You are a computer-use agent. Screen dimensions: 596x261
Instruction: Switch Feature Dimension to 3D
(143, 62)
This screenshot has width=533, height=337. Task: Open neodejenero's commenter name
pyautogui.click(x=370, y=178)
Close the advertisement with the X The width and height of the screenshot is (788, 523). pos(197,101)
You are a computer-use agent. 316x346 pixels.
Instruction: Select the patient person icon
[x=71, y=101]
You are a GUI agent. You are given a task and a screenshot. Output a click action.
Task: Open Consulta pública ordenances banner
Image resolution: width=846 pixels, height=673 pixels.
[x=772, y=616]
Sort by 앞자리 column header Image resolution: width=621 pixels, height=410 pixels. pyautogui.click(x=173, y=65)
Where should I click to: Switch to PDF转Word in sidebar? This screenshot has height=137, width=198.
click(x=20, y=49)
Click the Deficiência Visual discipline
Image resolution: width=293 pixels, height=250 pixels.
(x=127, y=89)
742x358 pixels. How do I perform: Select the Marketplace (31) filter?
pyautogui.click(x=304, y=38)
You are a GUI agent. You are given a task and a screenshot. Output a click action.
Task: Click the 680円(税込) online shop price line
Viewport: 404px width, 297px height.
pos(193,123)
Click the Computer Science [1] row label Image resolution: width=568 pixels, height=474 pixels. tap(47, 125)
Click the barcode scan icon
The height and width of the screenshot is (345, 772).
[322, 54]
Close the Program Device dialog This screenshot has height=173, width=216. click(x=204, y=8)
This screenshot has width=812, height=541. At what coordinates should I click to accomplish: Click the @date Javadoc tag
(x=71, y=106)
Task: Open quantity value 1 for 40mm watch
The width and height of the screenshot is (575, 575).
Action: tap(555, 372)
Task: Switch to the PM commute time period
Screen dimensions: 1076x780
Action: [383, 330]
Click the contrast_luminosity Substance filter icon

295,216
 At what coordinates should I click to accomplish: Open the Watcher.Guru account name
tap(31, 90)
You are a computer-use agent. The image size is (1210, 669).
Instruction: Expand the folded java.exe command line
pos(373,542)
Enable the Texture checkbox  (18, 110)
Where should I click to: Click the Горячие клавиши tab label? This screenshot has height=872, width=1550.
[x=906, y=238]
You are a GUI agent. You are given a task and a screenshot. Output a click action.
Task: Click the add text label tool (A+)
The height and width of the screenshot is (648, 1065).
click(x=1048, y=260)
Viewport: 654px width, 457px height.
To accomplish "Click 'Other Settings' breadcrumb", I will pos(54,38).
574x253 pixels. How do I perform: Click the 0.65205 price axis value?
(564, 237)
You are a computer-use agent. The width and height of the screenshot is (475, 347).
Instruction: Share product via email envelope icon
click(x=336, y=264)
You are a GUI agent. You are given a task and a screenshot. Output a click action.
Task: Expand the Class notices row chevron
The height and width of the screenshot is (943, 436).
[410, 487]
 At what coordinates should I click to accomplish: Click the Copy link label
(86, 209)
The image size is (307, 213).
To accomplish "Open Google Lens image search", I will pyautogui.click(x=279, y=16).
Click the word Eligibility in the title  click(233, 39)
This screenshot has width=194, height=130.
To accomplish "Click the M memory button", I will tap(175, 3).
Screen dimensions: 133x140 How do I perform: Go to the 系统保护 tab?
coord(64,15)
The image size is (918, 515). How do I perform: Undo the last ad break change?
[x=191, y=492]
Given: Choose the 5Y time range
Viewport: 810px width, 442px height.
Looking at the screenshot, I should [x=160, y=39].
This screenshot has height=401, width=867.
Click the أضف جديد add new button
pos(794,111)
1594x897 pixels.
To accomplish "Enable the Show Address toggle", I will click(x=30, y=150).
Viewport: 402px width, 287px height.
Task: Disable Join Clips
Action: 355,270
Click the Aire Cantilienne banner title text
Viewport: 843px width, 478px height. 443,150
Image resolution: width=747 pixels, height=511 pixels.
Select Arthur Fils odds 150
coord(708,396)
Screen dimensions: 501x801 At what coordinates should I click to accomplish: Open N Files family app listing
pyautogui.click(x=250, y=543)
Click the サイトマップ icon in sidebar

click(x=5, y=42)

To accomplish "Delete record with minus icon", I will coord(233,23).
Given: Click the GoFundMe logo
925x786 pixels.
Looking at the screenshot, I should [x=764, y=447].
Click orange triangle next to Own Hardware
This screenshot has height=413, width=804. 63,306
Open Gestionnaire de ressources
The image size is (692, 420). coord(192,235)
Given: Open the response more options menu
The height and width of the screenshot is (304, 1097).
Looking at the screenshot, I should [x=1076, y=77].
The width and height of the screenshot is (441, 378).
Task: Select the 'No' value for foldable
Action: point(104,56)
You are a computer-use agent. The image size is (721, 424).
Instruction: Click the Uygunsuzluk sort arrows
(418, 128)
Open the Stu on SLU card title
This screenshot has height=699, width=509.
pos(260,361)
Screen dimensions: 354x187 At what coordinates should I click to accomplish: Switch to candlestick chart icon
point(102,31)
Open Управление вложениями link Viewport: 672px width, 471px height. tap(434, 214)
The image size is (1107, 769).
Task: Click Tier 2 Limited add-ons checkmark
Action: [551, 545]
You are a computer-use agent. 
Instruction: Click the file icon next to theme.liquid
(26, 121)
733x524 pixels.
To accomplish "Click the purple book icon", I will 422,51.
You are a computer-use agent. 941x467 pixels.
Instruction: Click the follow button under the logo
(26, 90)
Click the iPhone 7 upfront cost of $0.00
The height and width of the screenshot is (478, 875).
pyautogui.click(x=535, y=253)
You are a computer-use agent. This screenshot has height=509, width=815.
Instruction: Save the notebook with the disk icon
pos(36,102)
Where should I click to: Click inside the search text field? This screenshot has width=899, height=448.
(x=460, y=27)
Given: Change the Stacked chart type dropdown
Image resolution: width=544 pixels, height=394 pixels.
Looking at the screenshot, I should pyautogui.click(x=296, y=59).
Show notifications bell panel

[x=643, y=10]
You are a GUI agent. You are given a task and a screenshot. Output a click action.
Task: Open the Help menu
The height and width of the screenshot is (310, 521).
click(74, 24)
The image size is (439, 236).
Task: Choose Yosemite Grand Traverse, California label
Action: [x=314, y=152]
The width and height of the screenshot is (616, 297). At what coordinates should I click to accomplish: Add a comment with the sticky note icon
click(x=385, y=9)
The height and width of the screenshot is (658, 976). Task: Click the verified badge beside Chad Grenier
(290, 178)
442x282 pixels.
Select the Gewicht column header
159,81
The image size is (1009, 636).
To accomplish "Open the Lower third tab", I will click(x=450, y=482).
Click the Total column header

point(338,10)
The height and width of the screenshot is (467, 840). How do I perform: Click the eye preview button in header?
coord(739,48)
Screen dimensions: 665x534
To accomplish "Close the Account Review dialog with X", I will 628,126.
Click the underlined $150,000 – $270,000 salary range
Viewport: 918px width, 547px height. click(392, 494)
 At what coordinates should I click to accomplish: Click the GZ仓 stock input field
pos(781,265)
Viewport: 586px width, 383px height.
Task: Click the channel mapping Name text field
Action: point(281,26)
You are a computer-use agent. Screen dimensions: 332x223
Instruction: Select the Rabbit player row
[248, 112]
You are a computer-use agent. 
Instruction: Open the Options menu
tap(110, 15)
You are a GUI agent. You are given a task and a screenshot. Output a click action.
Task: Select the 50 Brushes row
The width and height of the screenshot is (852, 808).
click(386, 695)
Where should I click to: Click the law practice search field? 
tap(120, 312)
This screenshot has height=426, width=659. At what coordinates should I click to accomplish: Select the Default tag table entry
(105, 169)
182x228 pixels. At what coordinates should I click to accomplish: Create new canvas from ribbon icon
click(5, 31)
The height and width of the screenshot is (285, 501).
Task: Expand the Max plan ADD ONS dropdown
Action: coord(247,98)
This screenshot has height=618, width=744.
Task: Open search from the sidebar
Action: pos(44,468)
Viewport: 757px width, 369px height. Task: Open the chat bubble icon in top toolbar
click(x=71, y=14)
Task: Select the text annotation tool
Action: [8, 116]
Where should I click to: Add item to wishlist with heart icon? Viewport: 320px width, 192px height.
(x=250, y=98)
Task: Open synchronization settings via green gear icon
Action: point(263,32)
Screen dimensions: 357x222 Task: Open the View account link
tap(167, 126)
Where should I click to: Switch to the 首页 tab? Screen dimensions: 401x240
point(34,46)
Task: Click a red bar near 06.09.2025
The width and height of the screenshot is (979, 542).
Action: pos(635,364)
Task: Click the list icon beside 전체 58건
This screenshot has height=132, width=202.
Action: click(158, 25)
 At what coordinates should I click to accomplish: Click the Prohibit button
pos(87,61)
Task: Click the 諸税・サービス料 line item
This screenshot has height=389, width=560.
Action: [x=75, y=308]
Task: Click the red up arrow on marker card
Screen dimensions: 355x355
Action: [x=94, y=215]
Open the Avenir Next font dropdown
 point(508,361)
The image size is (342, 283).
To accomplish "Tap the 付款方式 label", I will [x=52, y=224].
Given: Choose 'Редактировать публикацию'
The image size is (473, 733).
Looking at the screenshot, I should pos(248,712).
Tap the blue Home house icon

· · · · ·

Task objective = Print the material above verbatim, first line through the line containing "You are a computer-use agent. 316x346 pixels.", both included.

Exercise response =
You are a computer-use agent. Screen dimensions: 596x261
Instruction: Switch Feature Dimension to 3D
(143, 62)
This screenshot has width=533, height=337. Task: Open neodejenero's commenter name
pyautogui.click(x=370, y=178)
Close the advertisement with the X The width and height of the screenshot is (788, 523). pos(197,101)
You are a computer-use agent. 316x346 pixels.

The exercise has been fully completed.